- Research Article
- Open Access
A Fast LMMSE Channel Estimation Method for OFDM Systems
© W. Zhou and W.H. Lam. 2009
- Received: 20 July 2008
- Accepted: 20 March 2009
- Published: 4 May 2009
A fast linear minimum mean square error (LMMSE) channel estimation method has been proposed for Orthogonal Frequency Division Multiplexing (OFDM) systems. In comparison with the conventional LMMSE channel estimation, the proposed channel estimation method does not require the statistic knowledge of the channel in advance and avoids the inverse operation of a large dimension matrix by using the fast Fourier transform (FFT) operation. Therefore, the computational complexity can be reduced significantly. The normalized mean square errors (NMSEs) of the proposed method and the conventional LMMSE estimation have been derived. Numerical results show that the NMSE of the proposed method is very close to that of the conventional LMMSE method, which is also verified by computer simulation. In addition, computer simulation shows that the performance of the proposed method is almost the same with that of the conventional LMMSE method in terms of bit error rate (BER).
- Mean Square Error
- Orthogonal Frequency Division Multiplex
- Channel Estimation
- Orthogonal Frequency Division Multiplex System
- Orthogonal Frequency Division Multiplex Symbol
Orthogonal frequency division multiplexing (OFDM) is an efficient high data rate transmission technique for wireless communication . OFDM presents advantages of high spectrum efficiency, simple and efficient implementation by using the fast Fourier transform (FFT) and the inverse Fast Fourier Transform (IFFT), mitigation of intersymbol interference (ISI) by inserting cyclic prefix (CP), and robustness to frequency selective fading channel. Channel estimation plays an important part in OFDM systems. It can be employed for the purpose of detecting received signal, improving the capacity of orthogonal frequency division multiple access (OFDMA) systems by cross-layer design , and improving the system performance in terms of bit error rate (BER) [3–5].
1.1. Previous Work
The present channel estimation methods generally can be divided into two kinds. One kind is based on the pilots [6–9], and the other is blind channel estimation [10–12] which does not use pilots. Blind channel estimation methods avoid the use of pilots and have higher spectral efficiency. However, they often suffer from high computation complexity and low convergence speed since they often need a large amount of receiving data to obtain some statistical information such as cyclostationarity induced by the cyclic prefix. Therefore, blind channel estimation methods are not suitable for applications with fast varying fading channels. And most practical communication systems such as World Interoperability for Microwave Access (WIMAX) system adopt pilot assisted channel estimation, so this paper studies the first kind.

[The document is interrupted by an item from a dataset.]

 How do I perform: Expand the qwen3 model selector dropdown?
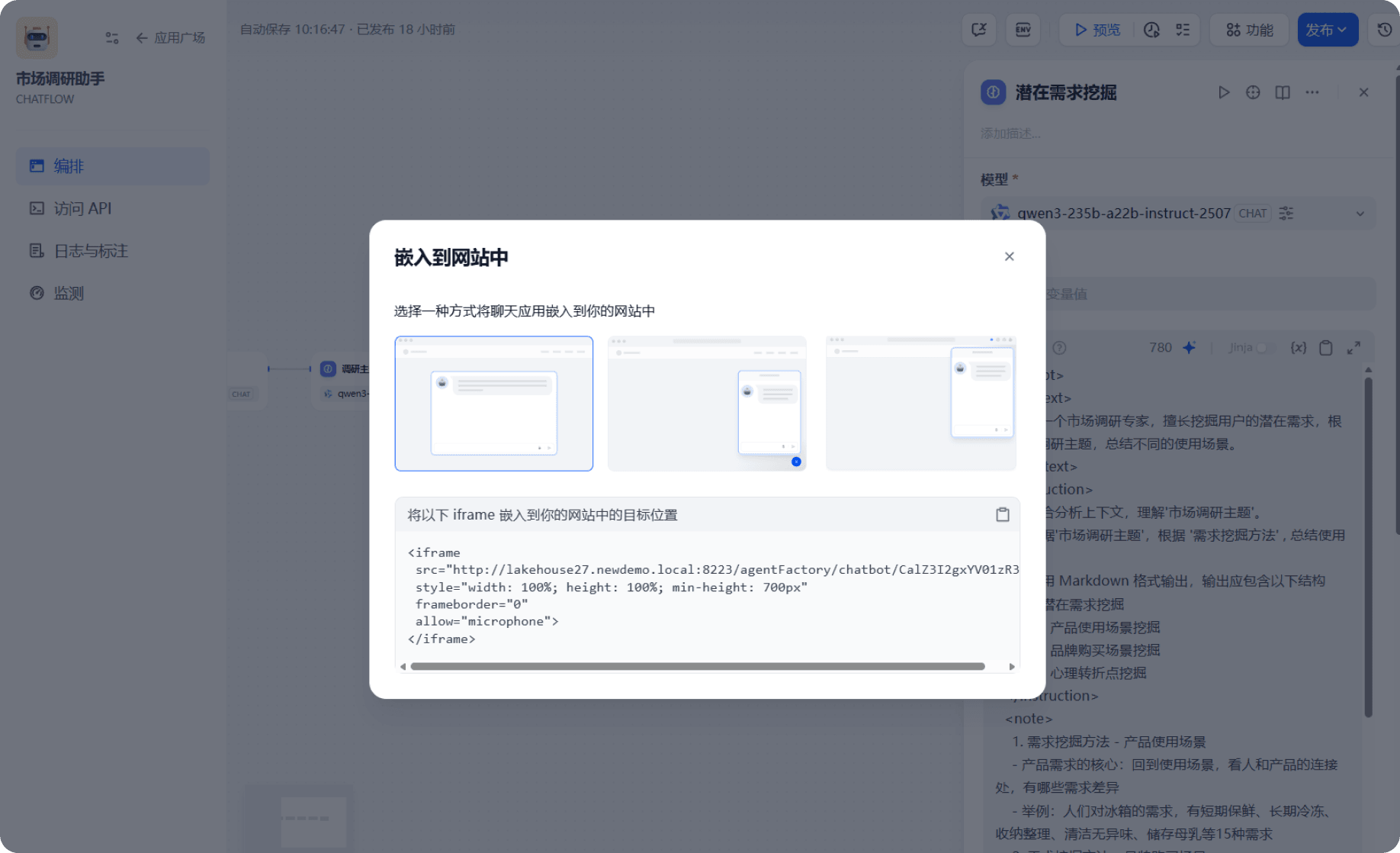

For the pilot-aided channel estimation methods, there are two classical pilot patterns, which are the block-type pattern and the comb-type pattern . The block-type refers to that the pilots are inserted into all the subcarriers of one OFDM symbol with a certain period. The block-type can be adopted in slow fading channel, that is, the channel is stationary within a certain period of OFDM symbols. The comb-type refers to that the pilots are inserted at some specific subcarriers in each OFDM symbol. The comb-type is preferable in fast varying fading channels, that is, the channel varies over two adjacent OFDM symbols but remains stationary within one OFDM symbol. The comb-type pilot arrangement-based channel estimation has been shown as more applicable since it can track fast varying fading channels, compared with the block-type one [4, 13]. The channel estimation based on comb-type pilot arrangement is often performed by two steps. Firstly, it estimates the channel frequency response on all pilot subcarriers, by lease square (LS) method, LMMSE method, and so on. Secondly, it obtains the channel estimates on all subcarriers by interpolation, including data subcarriers and pilot subcarriers in one OFDM symbol. There are several interpolation methods including linear interpolation method, second-order polynomial interpolation method, and phase-compensated interpolation .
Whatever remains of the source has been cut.